Rewrite the records as a numbered list, starting at the first line and stopping after the line that contains "[x=221, y=759]". Leave out blank lines and the pictures.
--- Begin EXCERPTED RECORDS ---
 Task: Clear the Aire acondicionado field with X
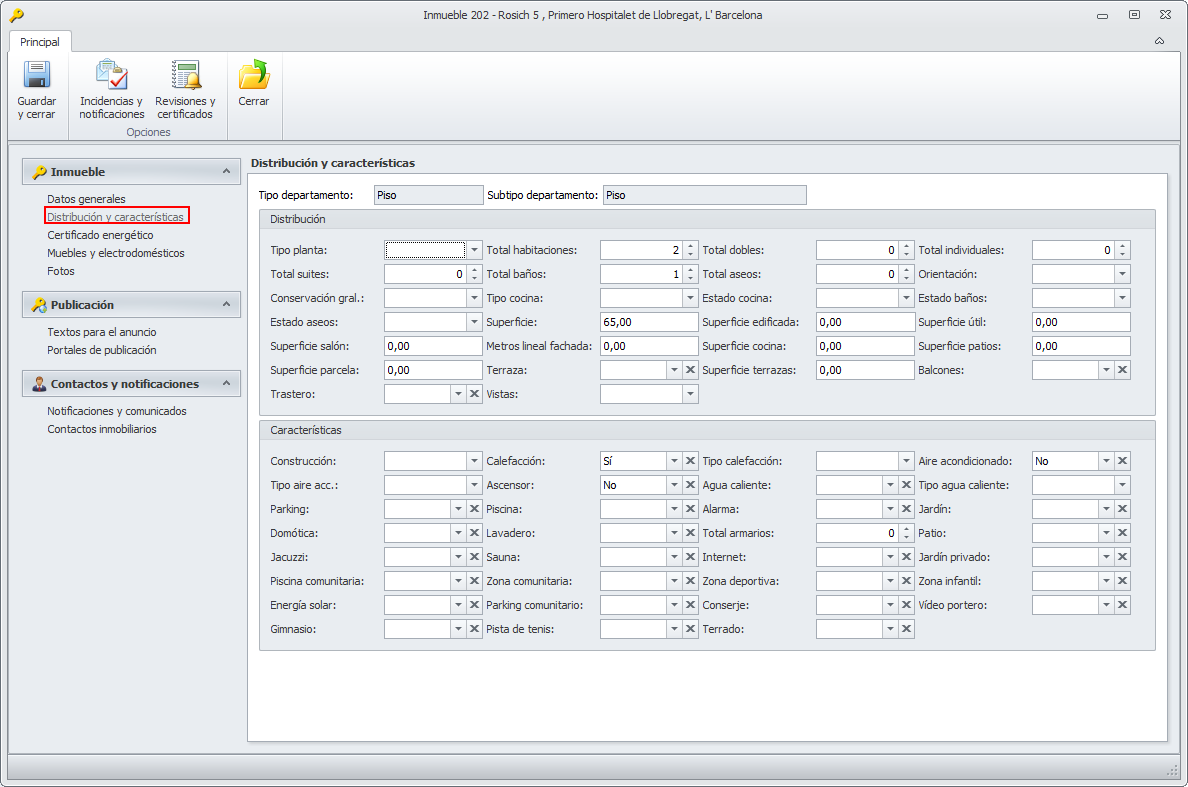point(1122,461)
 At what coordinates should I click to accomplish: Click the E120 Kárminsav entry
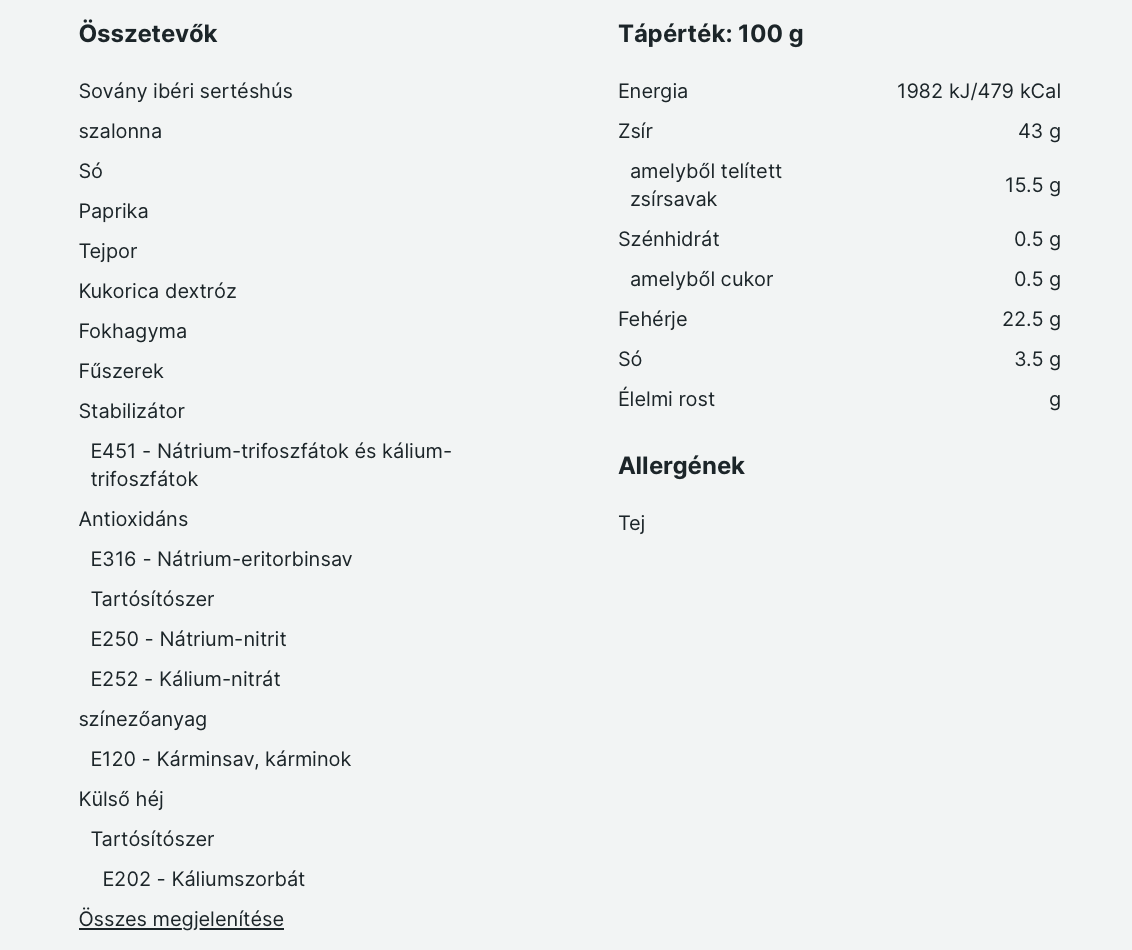[x=221, y=759]
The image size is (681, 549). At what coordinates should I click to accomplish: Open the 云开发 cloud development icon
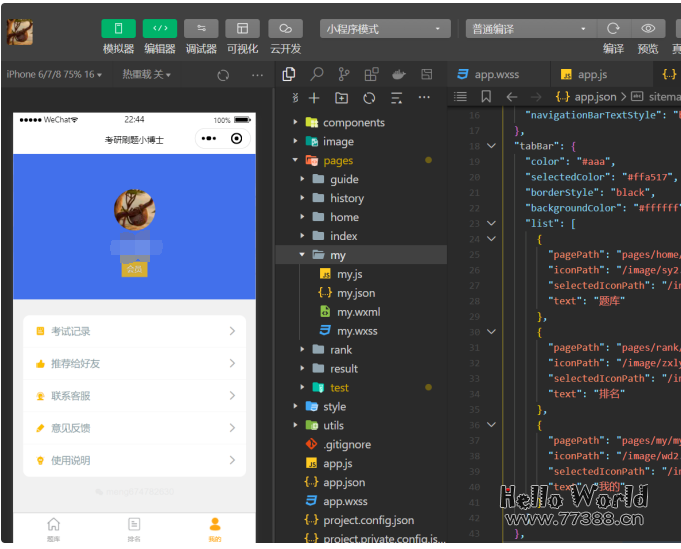285,29
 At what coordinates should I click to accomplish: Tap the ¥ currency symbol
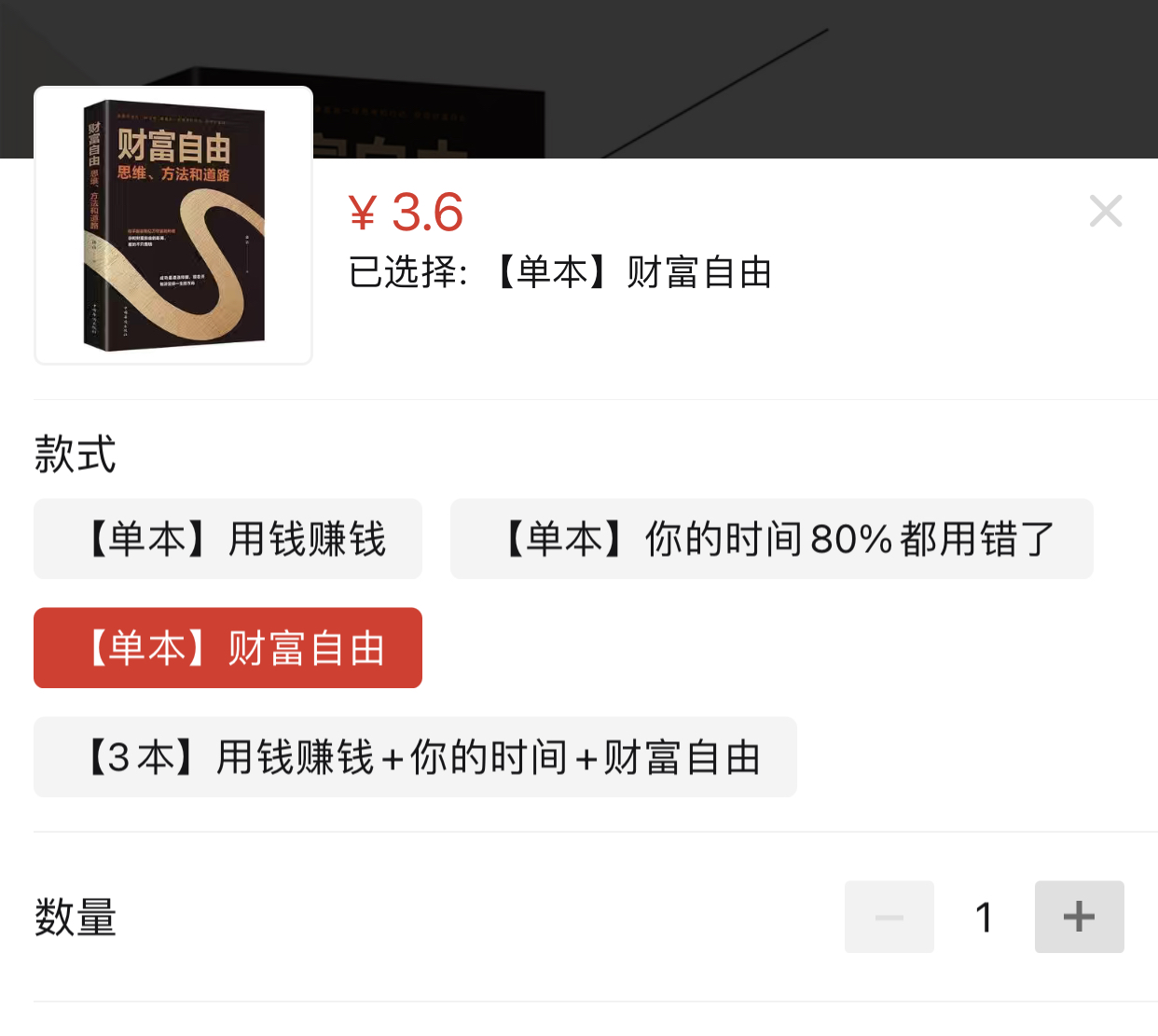[362, 214]
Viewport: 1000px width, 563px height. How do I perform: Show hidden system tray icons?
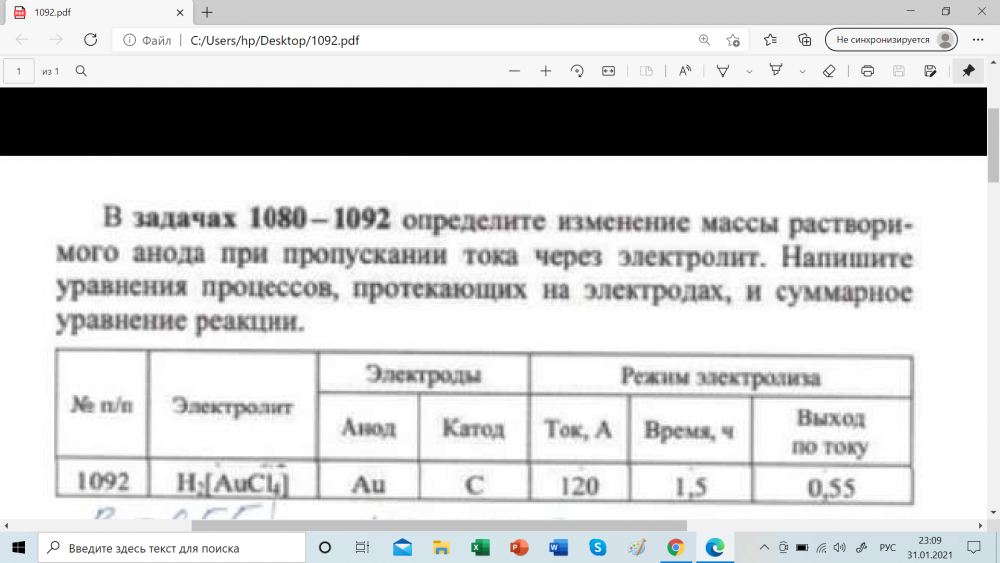pos(765,548)
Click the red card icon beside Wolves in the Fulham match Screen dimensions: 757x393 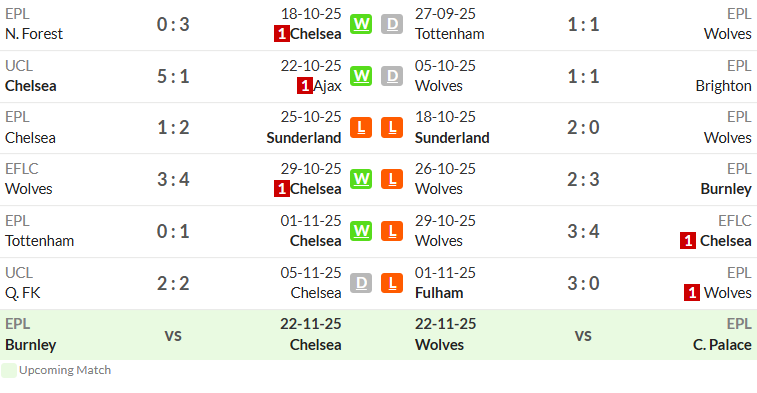coord(692,293)
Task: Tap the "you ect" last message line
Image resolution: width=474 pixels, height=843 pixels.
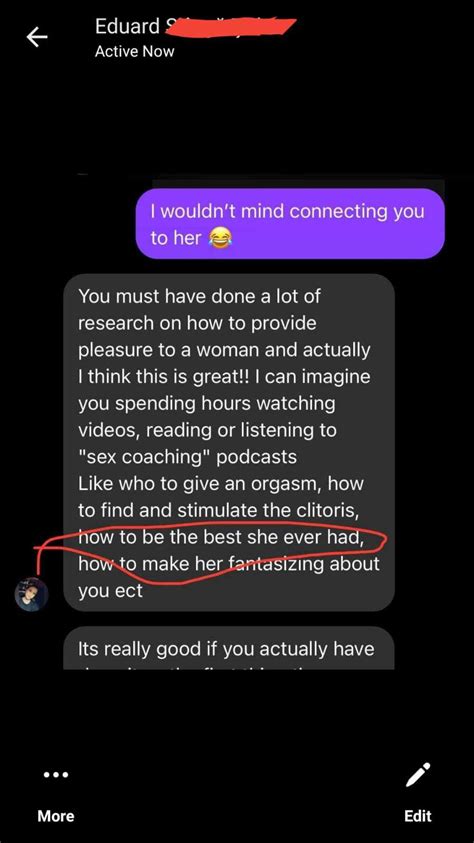Action: point(111,590)
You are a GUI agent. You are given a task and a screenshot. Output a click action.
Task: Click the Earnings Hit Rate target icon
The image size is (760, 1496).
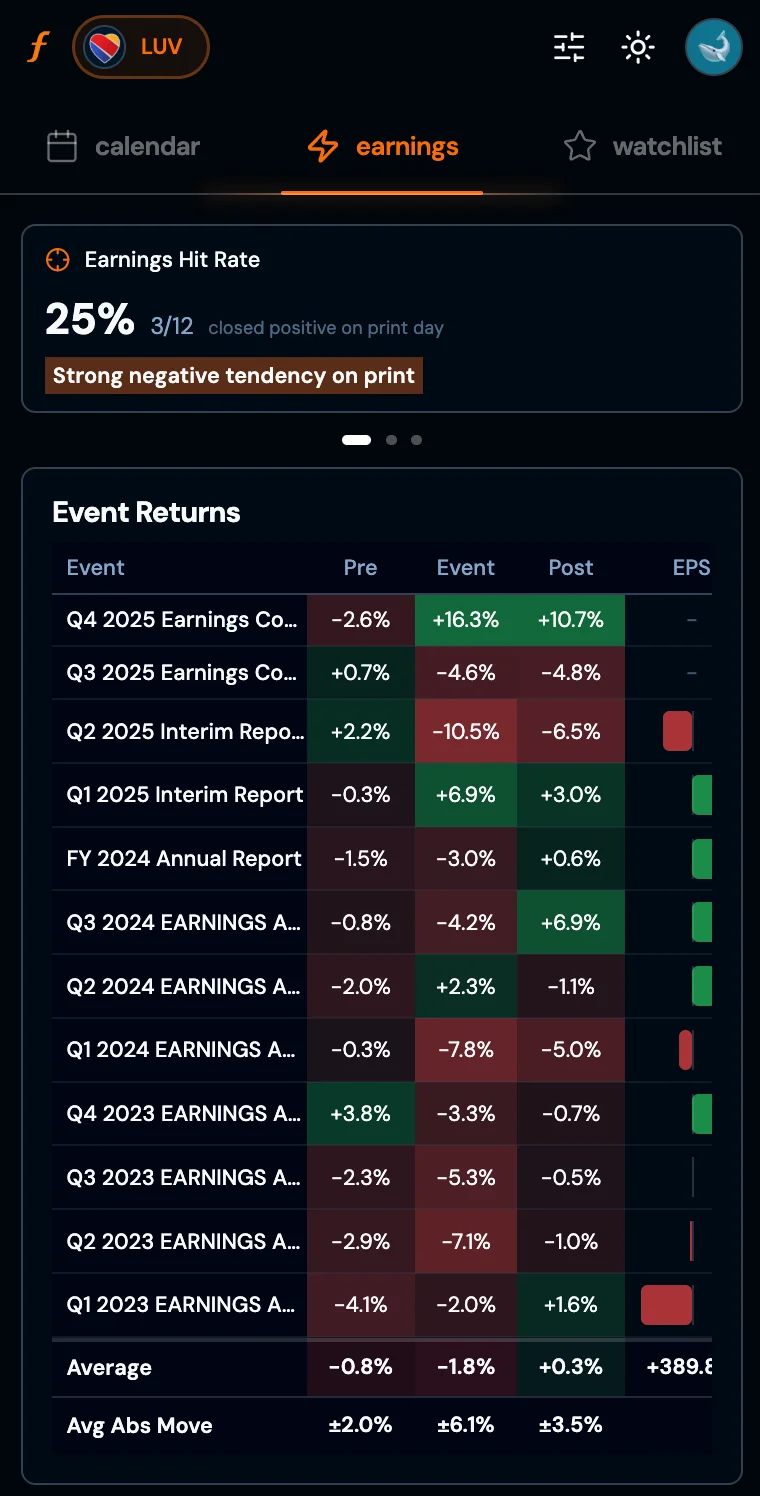pos(58,260)
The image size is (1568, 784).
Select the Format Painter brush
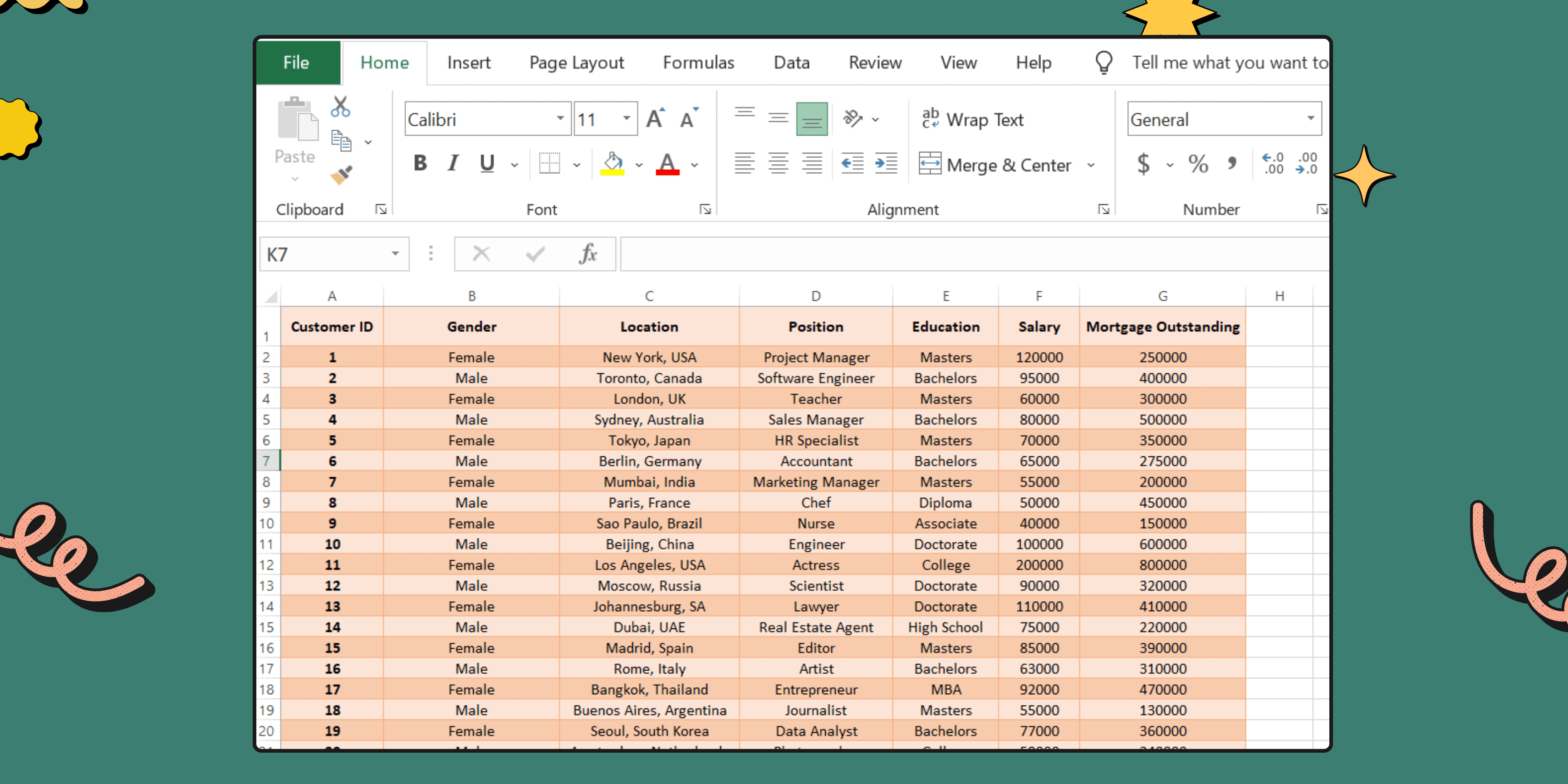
--- End EXCERPTED RECORDS ---
ANSWER BELOW -
1.  Task: Clear the Aire acondicionado field with X
2. point(1122,461)
3.  At what coordinates should I click to accomplish: Click the E120 Kárminsav entry
4. [x=221, y=759]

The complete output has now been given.